1. A method of forming a friction plate comprising:

force fitting a friction material onto a base to form a mechanical connection between the friction material and the base.

2. The method as recited in claim 1 wherein the force fitting includes providing the friction material on the base and compressing the friction material to form the mechanical connection between the friction material and the base

3. The method as recited in claim 2 wherein the base includes holes therein, the providing including providing the friction material in the holes, the compressing causing the friction material to expand outwardly in the holes to form the mechanical connection.

4. The method as recited in claim 2 wherein the base includes teeth on a circumference thereof and the frictional material includes teeth on a circumference thereof, the compressing causing the teeth of the frictional material to interlock with the teeth of the base.

5. The method as recited in claim 1 wherein the base is a ring and the friction material is a ring, the force fitting causing the friction material to interlock with the base.

6. The method as recited in claim 1 wherein the base is metal.

7. A friction plate comprising:

a base; and

a friction material force fit onto the base such that a mechanical connection is formed by a shape of the friction material and a shape of the base.

8. The friction plate as recited in claim 7 wherein the base is metal ring.

9. The friction plate as recited in claim 7 wherein the base includes a plurality of holes therein, the friction material being formed by plugs inserted in the holes.

10. The friction plate as recited in claim 7 wherein the base is a ring and the friction material is formed as a ring interlocking with the base.
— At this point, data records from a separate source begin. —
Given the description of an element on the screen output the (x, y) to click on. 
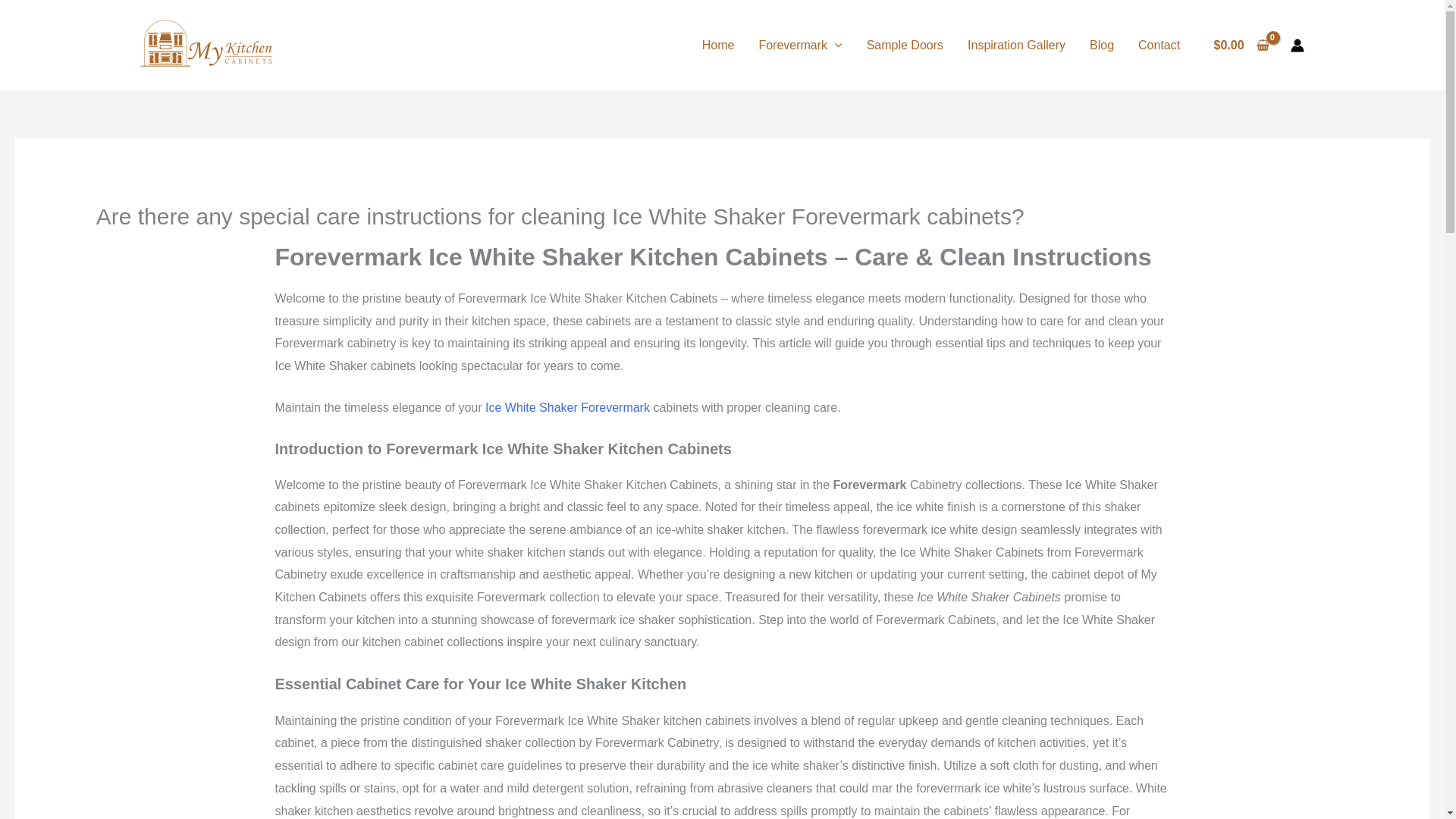
Home (718, 44)
Forevermark (799, 44)
Blog (1101, 44)
Sample Doors (904, 44)
Ice White Shaker Forevermark (566, 407)
Contact (1158, 44)
Inspiration Gallery (1016, 44)
Given the description of an element on the screen output the (x, y) to click on. 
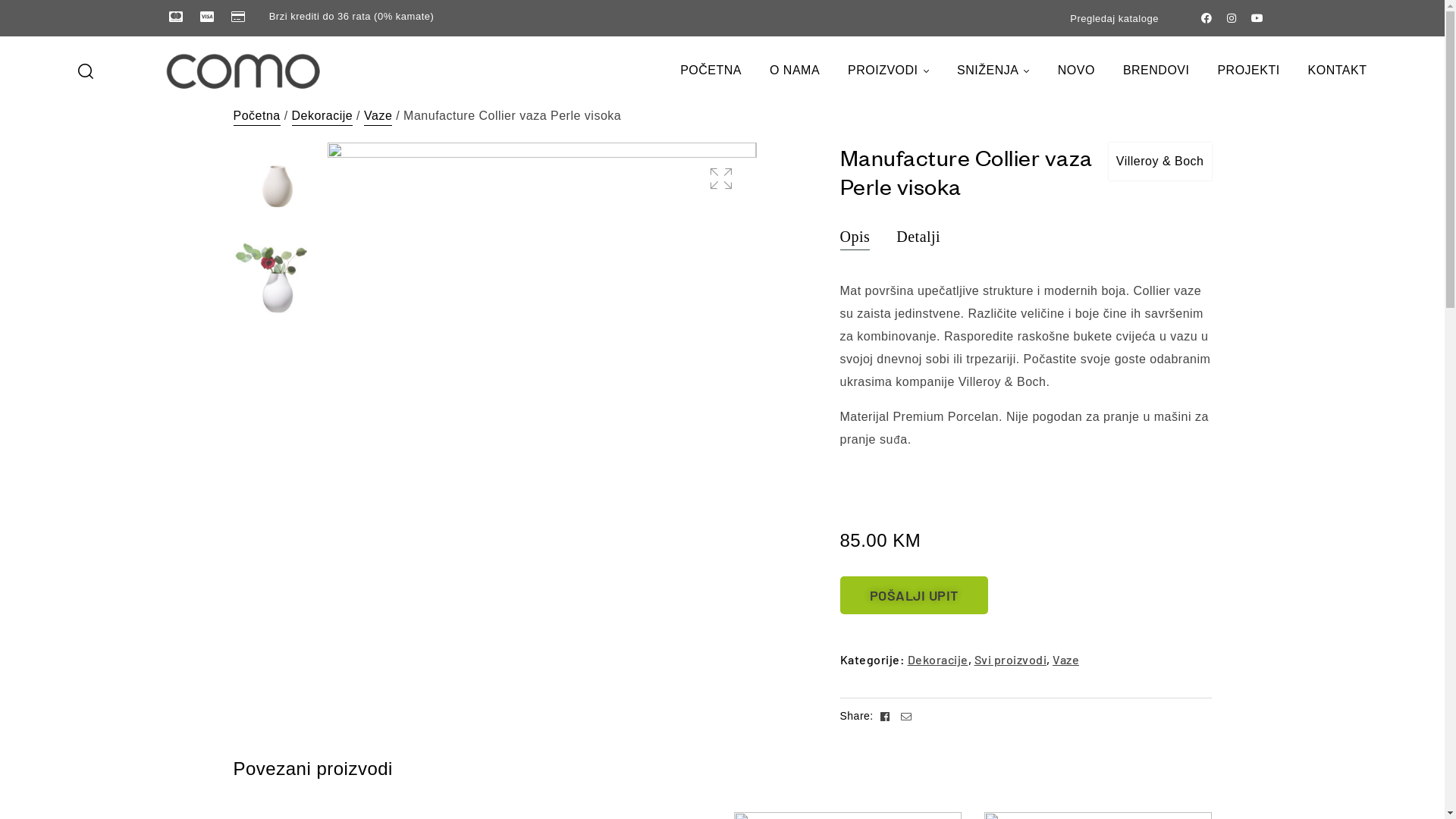
PROJEKTI Element type: text (1247, 70)
BRENDOVI Element type: text (1155, 70)
Vaza-Carre-bublasta1 Element type: hover (541, 356)
Svi proizvodi Element type: text (1009, 659)
KONTAKT Element type: text (1337, 70)
Opis Element type: text (855, 236)
Dekoracije Element type: text (936, 659)
      Brzi krediti do 36 rata (0% kamate) Element type: text (332, 16)
PROIZVODI Element type: text (888, 70)
NOVO Element type: text (1076, 70)
Vaze Element type: text (1065, 659)
Vaza-Carre-bublasta Element type: hover (970, 356)
Facebook Element type: text (886, 715)
Detalji Element type: text (918, 236)
Email Element type: text (906, 715)
O NAMA Element type: text (794, 70)
Pregledaj kataloge Element type: text (1114, 17)
Dekoracije Element type: text (322, 115)
Vaze Element type: text (378, 115)
Villeroy & Boch Element type: text (1159, 161)
Given the description of an element on the screen output the (x, y) to click on. 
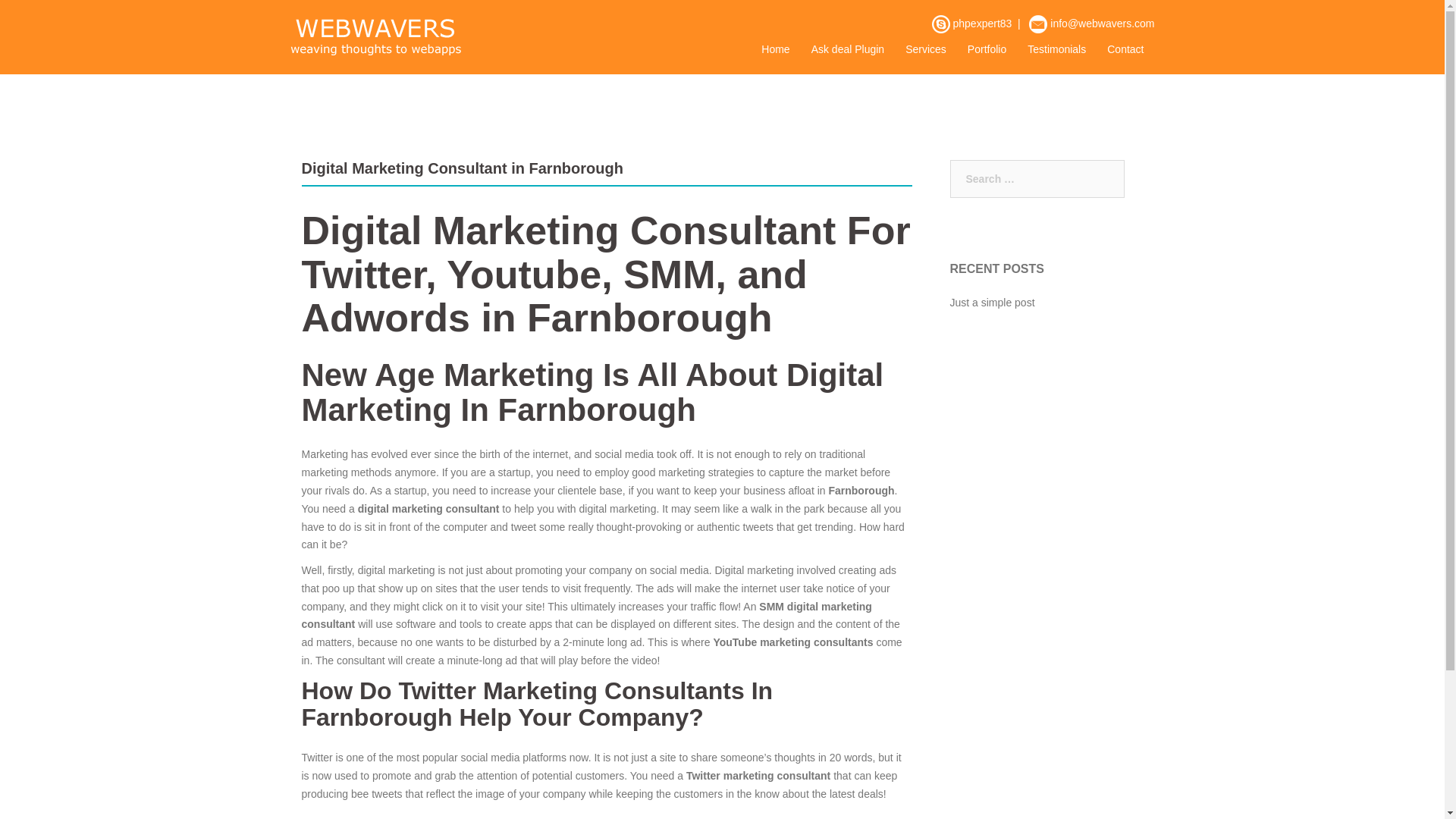
Services (925, 49)
Search (47, 18)
Home (775, 49)
Testimonials (1056, 49)
Just a simple post (991, 302)
Ask deal Plugin (847, 49)
Contact (1124, 49)
Portfolio (987, 49)
Web Wavers (374, 36)
phpexpert83 (981, 23)
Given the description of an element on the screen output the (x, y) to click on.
11. The friction plate as recited in claim 10 wherein the base includes a plurality of teeth on a circumference thereof and the friction material includes a plurality of teeth on a circumference thereof, the teeth of the base interlocking with the teeth of the friction material.

12. The friction plate as recited in claim 7 wherein the friction material is in a compressed state so as to lock the friction material onto the base.

13. The friction plate as recited in claim 7 wherein the friction material applies forces towards the base to lock the friction material onto the base.

14. The friction plate as recited in claim 13 wherein the friction material is paper based on the base is a metal ring.

15. The friction plate as recited in claim 7 wherein the friction material extends axially past the base.

16. A wet-type friction clutch comprising:

at least one friction plate as recited in claim 7.